● **INSTRUCTIONS FOR THE TASK**:
Take the line containing "You are a computer-use agent. 756x545 pixels." and every line after it to the end of the material below; reproduce them exactly, without pictures.

● **DATA FOR THIS TASK**:

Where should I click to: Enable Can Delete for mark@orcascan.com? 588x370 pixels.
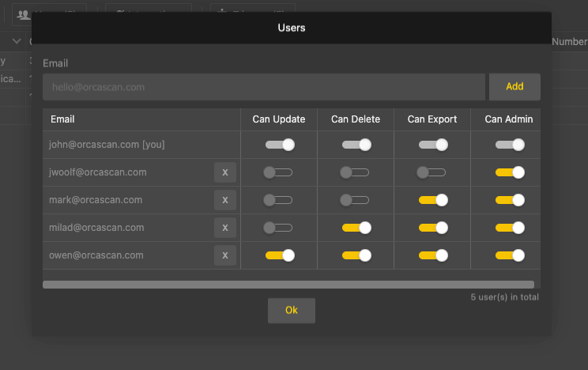[355, 200]
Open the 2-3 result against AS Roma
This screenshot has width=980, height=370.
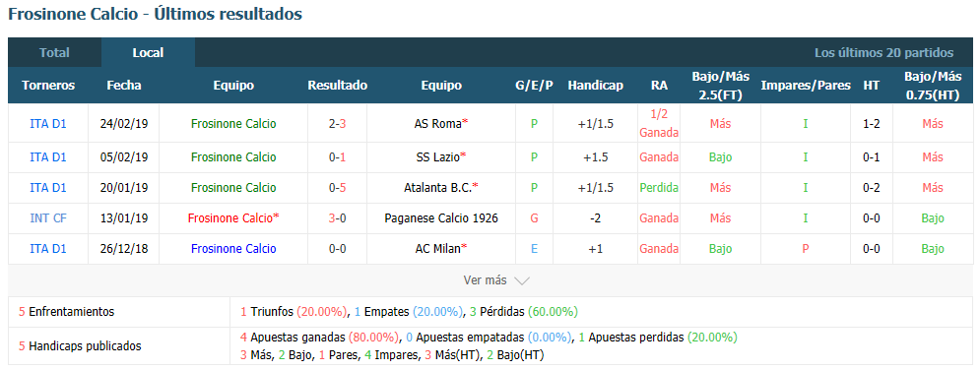[338, 124]
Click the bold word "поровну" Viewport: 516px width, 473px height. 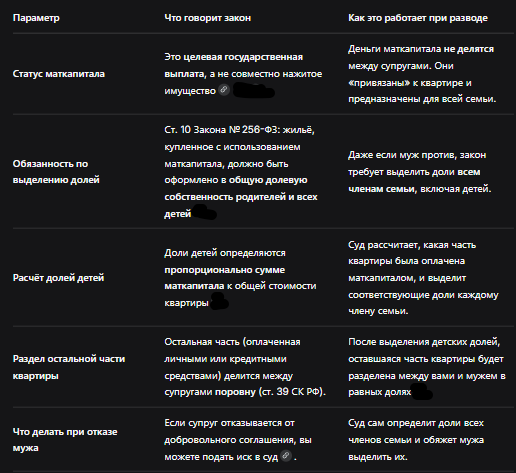click(x=235, y=392)
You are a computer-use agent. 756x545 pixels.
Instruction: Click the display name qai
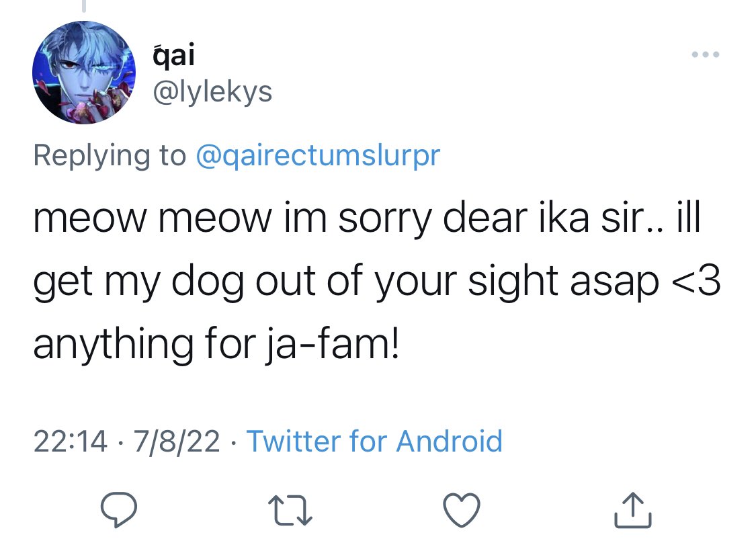[173, 54]
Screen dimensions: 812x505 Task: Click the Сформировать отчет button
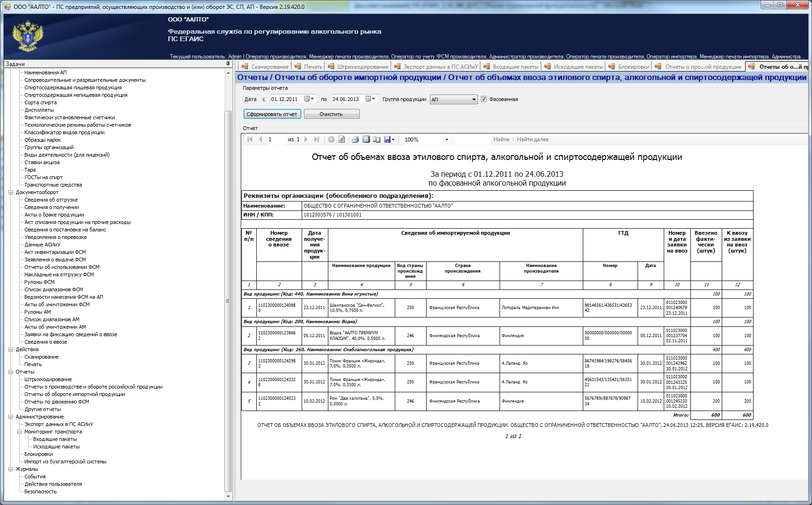pos(272,114)
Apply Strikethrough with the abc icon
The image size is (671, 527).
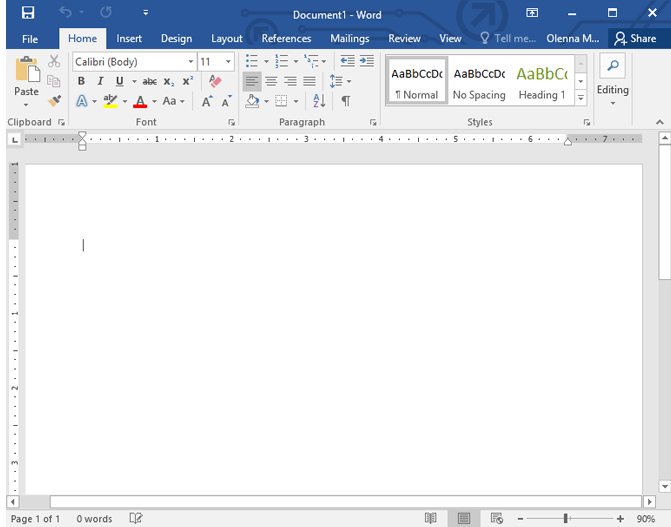pyautogui.click(x=149, y=81)
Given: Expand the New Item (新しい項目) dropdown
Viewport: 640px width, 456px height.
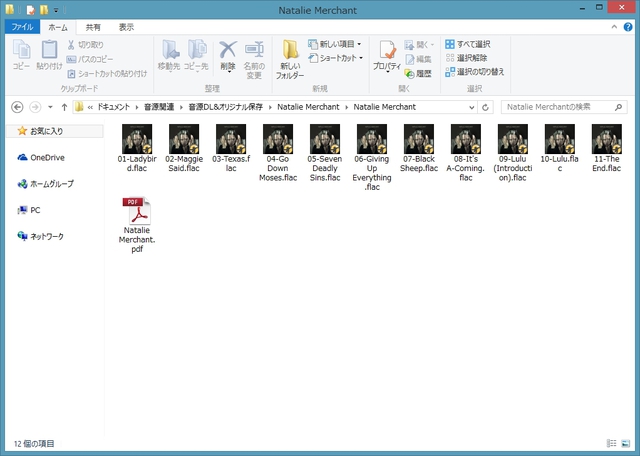Looking at the screenshot, I should point(359,45).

● **ANSWER TO THIS PROBLEM**:
You are a computer-use agent. 756x545 pixels.
Instruction: Click the display name qai
[173, 54]
Screen dimensions: 812x505 Task: Click the Сформировать отчет button
pos(272,114)
Apply Strikethrough with the abc icon
The image size is (671, 527).
pyautogui.click(x=149, y=81)
Given: Expand the New Item (新しい項目) dropdown
Viewport: 640px width, 456px height.
Looking at the screenshot, I should point(359,45).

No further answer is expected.